The above describes particular embodiments of the present invention as defined in the claims set forth below. The invention embraces all alternatives, modifications and variations that fall within the letter and spirit of the claims, as well as all equivalents of the claimed subject matter. For example, while each of the prosodic parameters have been represented using seven bits, the parameters may be represented using more or less bits. In such case a conversion between the prosodic parameter values and the MIDI parameters may be required. In addition, there are many different ways in which the phoneme IDs and prosodic parameter values can be encoded into the MIDI format. For example, rather than mapping each phoneme to a separate MIDI program number, each phoneme may be mapped to a separate MIDI channel number. If phonemes are mapped to different MIDI channel numbers, a multiport MIDI interface may be required to address more than 16 channels. Also, while the embodiments of the present invention have been illustrated with reference to the MIDI standard or format, the present invention applies to many different standard digital formats.

Claims (30)

What is claimed is:
1. A method of encoding a speech signal into a MIDI compatible format, comprising the steps of:
receiving an analog speech signal, said analog speech signal comprising a plurality of speech segments;
digitizing the analog speech signal;
identifying each of the plurality of speech segments in the received speech signal;
measuring one or more prosodic parameters for each of said identified speech segments; and
converting the speech segment identity and corresponding measured prosodic parameters for each of the identified speech segments into a speech signal having a MIDI compatible format.
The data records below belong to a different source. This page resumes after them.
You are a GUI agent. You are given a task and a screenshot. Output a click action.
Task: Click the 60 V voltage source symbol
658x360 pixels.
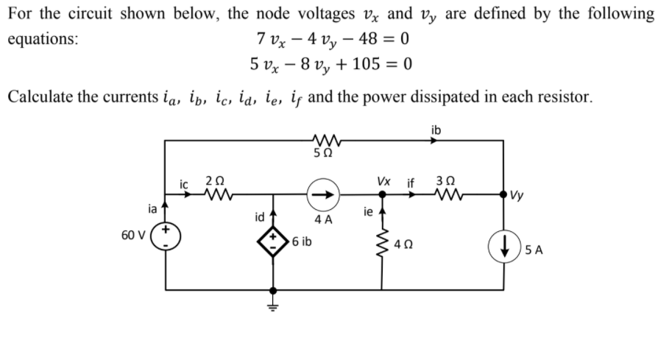[166, 238]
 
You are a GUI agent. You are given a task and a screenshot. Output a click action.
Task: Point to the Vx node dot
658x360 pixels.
[382, 195]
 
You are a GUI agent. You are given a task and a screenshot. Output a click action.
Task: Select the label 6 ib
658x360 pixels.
[301, 241]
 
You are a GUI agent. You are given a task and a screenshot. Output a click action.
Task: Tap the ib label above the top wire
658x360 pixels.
[436, 130]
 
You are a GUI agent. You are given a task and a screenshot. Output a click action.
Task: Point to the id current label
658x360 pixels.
[259, 217]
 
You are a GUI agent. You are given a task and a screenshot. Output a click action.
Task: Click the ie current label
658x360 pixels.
[369, 212]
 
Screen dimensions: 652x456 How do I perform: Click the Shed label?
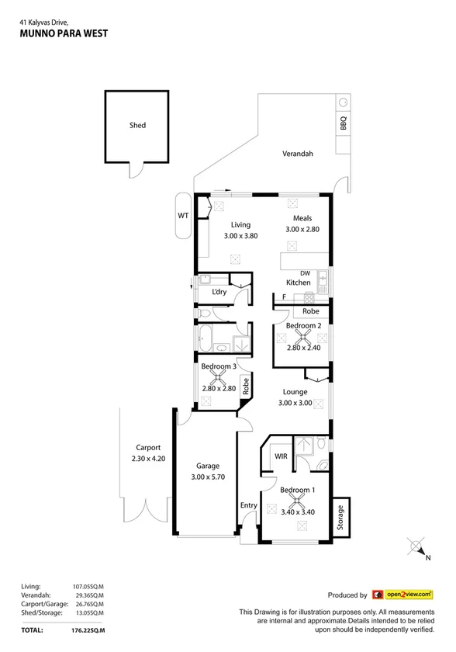click(x=137, y=125)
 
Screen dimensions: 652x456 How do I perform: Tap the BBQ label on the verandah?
click(x=342, y=122)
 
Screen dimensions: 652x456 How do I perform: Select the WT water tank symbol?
click(x=184, y=214)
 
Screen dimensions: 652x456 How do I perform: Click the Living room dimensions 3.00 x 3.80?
click(x=240, y=235)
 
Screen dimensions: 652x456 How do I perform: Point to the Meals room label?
click(x=302, y=219)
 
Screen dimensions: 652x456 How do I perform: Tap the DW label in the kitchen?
click(x=305, y=273)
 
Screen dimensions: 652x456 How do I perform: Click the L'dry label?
click(x=219, y=292)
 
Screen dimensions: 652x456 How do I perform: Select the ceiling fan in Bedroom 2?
click(x=302, y=336)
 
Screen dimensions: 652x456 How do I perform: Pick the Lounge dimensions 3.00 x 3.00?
click(x=295, y=403)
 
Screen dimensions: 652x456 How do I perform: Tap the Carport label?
click(x=147, y=448)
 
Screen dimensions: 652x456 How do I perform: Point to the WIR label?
click(x=281, y=456)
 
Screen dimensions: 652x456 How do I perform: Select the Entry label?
click(x=248, y=505)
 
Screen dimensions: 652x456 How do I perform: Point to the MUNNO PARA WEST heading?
click(x=64, y=33)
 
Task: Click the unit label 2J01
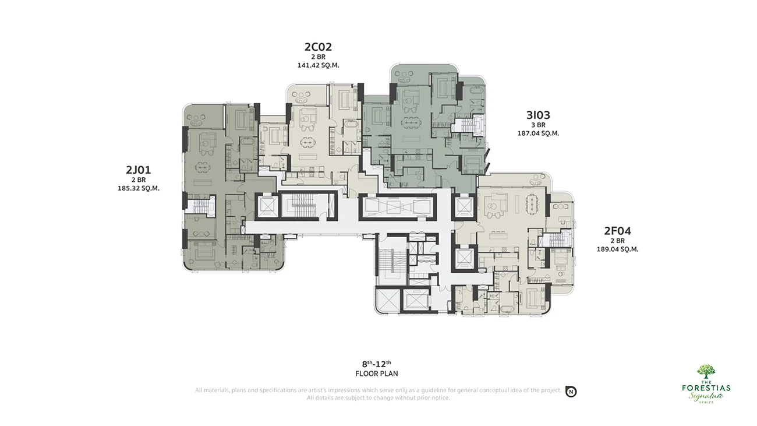[138, 170]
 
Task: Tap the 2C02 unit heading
[318, 47]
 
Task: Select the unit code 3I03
[539, 115]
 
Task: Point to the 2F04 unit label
[617, 231]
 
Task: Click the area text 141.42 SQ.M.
[318, 65]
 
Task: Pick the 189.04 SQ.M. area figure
[617, 249]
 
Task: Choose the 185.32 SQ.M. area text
[138, 188]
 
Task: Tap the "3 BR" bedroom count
[539, 125]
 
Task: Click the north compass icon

2. The method of claim 1 wherein:
said step of receiving comprises the step of receiving an analog speech signal, said analog speech signal comprising a plurality of phonemes;
said step of identifying comprises the step of identifying each of the plurality of phonemes in the received speech signal;
said step of measuring comprises the step of measuring one or more prosodic parameters of each of said identified phonemes; and
said step of converting comprises the step of converting the phoneme identity and corresponding measured prosodic parameters for each identified phoneme into a MIDI speech signal, said MIDI speech signal comprising a plurality of MIDI messages that represents the analog speech signal.
3. The method of claim 2 and further comprising the step of storing the MIDI speech signal to enable the later playback of said analog speech signal using said stored MIDI speech signal.
4. The method of claim 2 and further comprising the step of communicating the MIDI speech signal over a transmission medium.
5. The method of claim 4 wherein said step of communicating the MIDI speech signal comprises the step of communicating the MIDI speech signal to a remote user via the Internet.
6. The method of claim 4 wherein said step of communicating further comprises the step of communicating a voice font ID identifying a designated output voice font to be used during playback or reconstruction of the analog speech signal using said MIDI speech signal.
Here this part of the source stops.